Trello has a free subscription plan which is perfect for small and micro-projects but may prove unsuitable for large scale operations. Trello’s kanban style (Japanese for ‘notice board’) system is packaged with the free plan, with more specialised modules becoming available with the various paid plans.

Trello manages these upgrades by awarding ‘Power-Ups’, which users activate to considerably extend Trello’s functionality. These power-ups deal with everything from data analytics to sales, UX features and lots more. The basic subscription only includes one power-up, so use it sparingly!

Activating power-ups also has ancillary benefits, one of which is the ability to upgrade file sizes and attachments from 10MB to 250MB. Whilst a 10MB file size limit might seem like a large concession, it rarely hampers a company’s ability to complete a project unless it’s a large, complex task.

One major downside of the free plan is the inability to control granular user permissions, such as restricting read/write access to certain areas of a project. These may seem like fairly innocuous features, but for projects featuring work in the public, financial, healthcare and security sectors it’s often an essential part of a tender.

Asana

Where Trello has admirable functionality out of the box, Asana, on the other hand, limits the use of most of its useful features to its premium subscription plan, and it’s not exactly cheap. Pricing begins at $13.49 a month. This puts Asana above almost all other project management applications out there.

Asana’s free plan is generous for teams of up to 15 members. However, it doesn’t come with the timeline view. Also, while the free plan comes with unlimited projects, there’s a limit to the number of tasks you can create.
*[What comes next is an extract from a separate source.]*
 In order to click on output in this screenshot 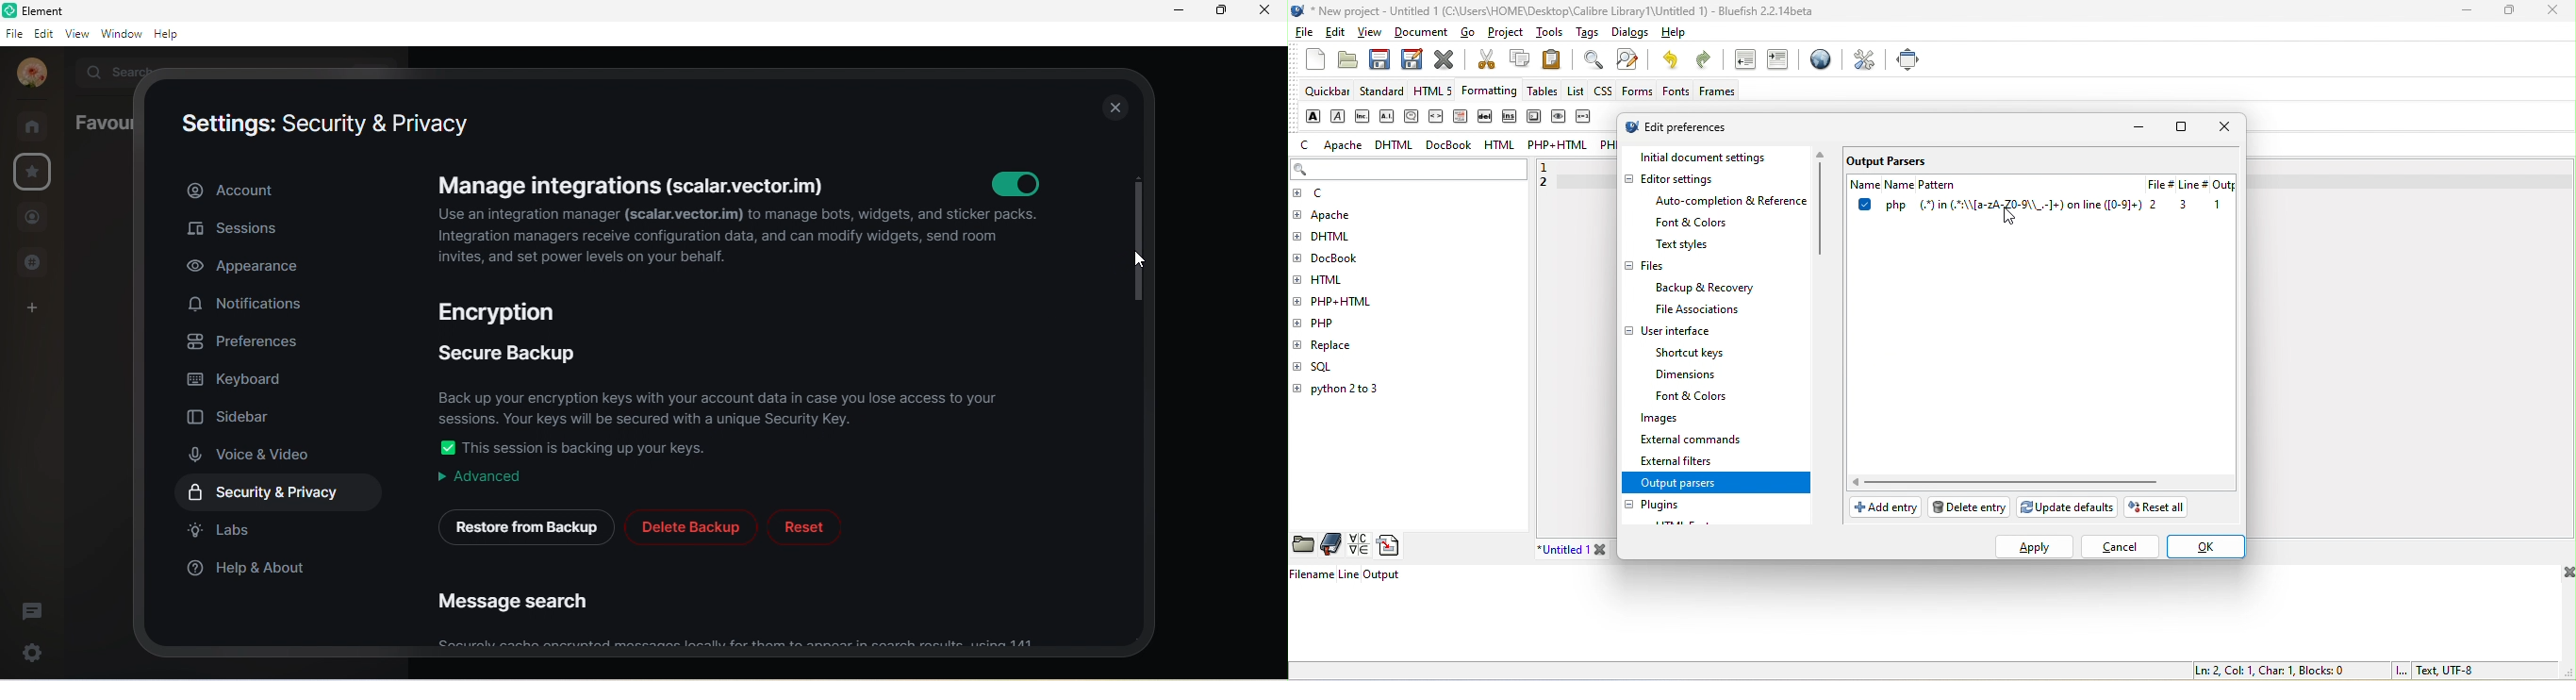, I will do `click(2221, 192)`.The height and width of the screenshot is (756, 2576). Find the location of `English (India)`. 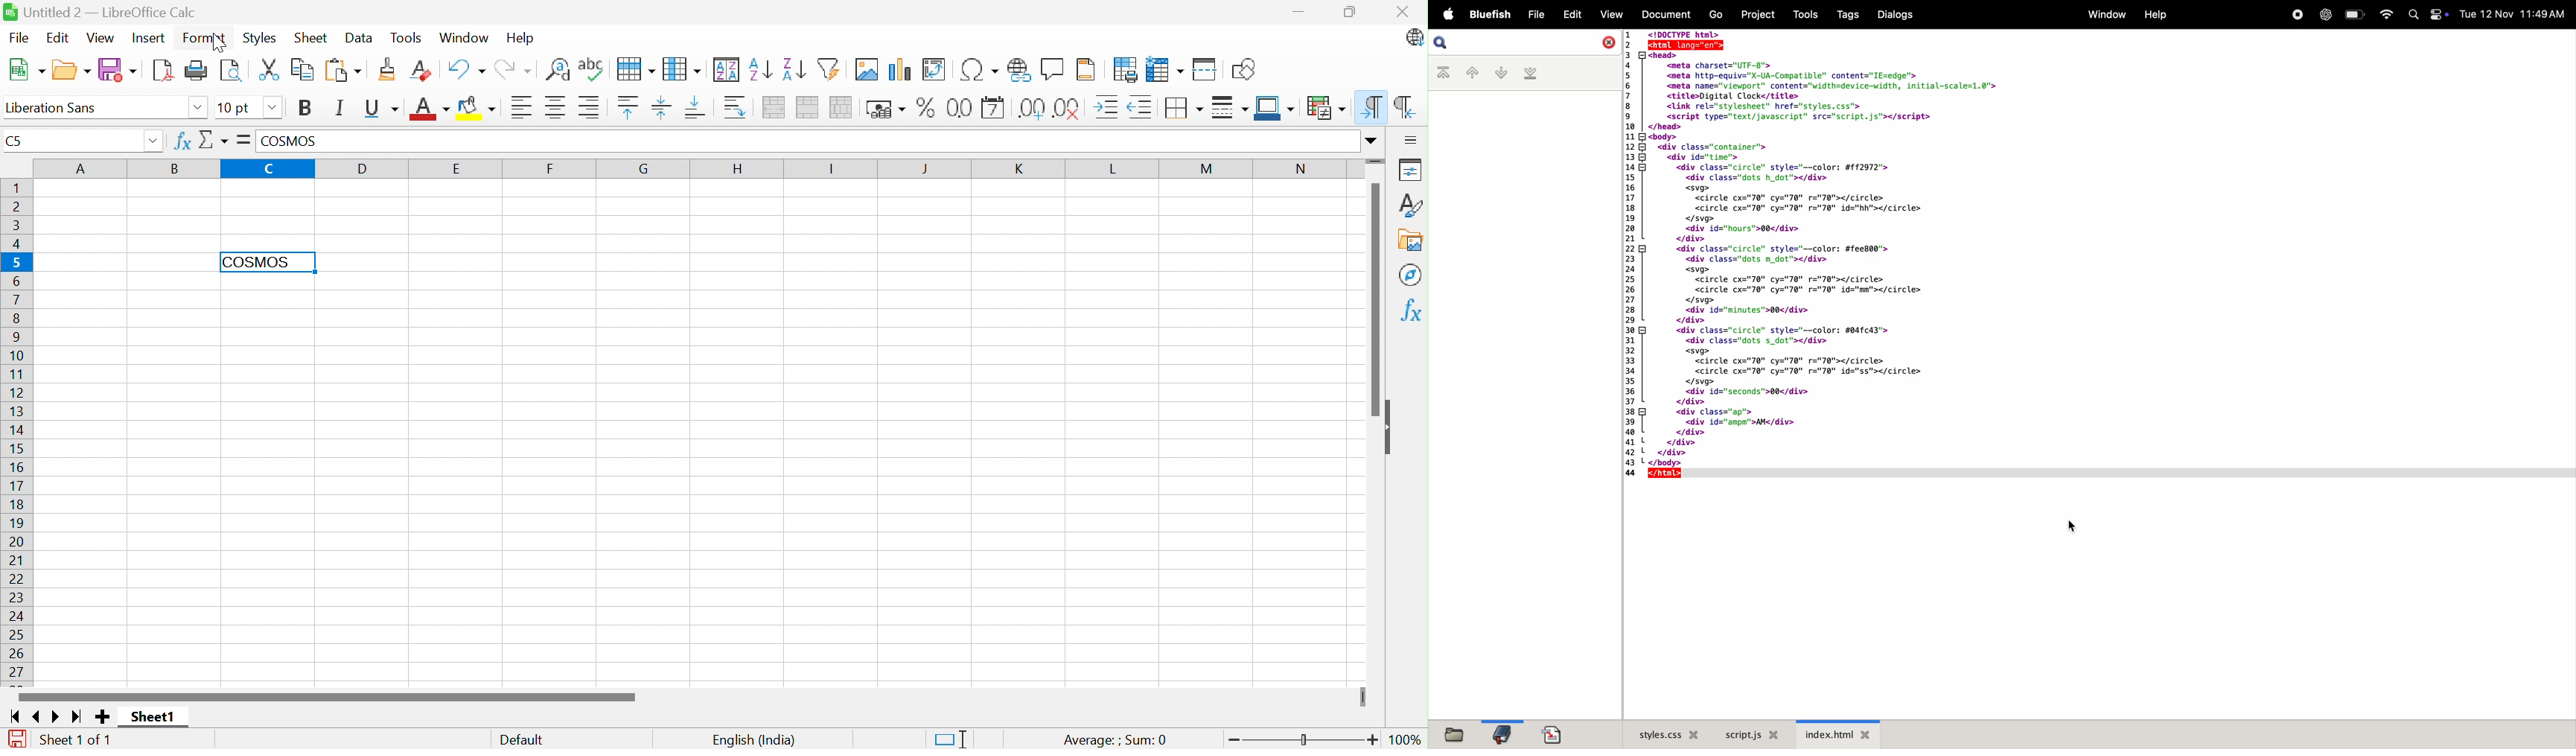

Asana’s marquee team management features such as the aforementioned workload management and linear milestone management all cost money. For these two features, the price increases to $30.49 per month. Also, priority technical support and many of Asana’s data export features are only available in the enterprise plan – a hidden price that is negotiated directly with Asana’s sales team (an unpopular facet of the software on online project management forums).

Winner: Trello

Which Is Best For You, Trello Or Asana?

In the Trello vs. Asana debate, it’s impossible to offer a judgement on whether a business should choose one application over another, without knowing the specifics of how a business operates and how large their projects are.

Trello is the demonstrably better option for micro and/or small businesses for up to approximately 5 employees. The basic plan generally offers most end-to-end features that these organisations require to deliver projects on time and on budget. Its minimalist appearance is designed to offer users a simplistic approach to project management that does away with unnecessary features and relies on intuitive drag-and-drop functionality to build familiarity with its UX and speed up tasks.

Asana, on the other hand, comes into its own when the need for multi-team or multi-site working arises, at the expense of cost and the time it takes to become fully conversant with all its features. The enterprise subscription package is the most comprehensive hosted task/project management application available in the world, and it’s hard to see why large organisations would choose anything else when tackling marquee projects.

In terms of overall functionality, Asana comes out as a comfortable winner, but choosing a business tool isn’t about the blanket number of features it can offer. It’s often a fine balance between affordability and functionality.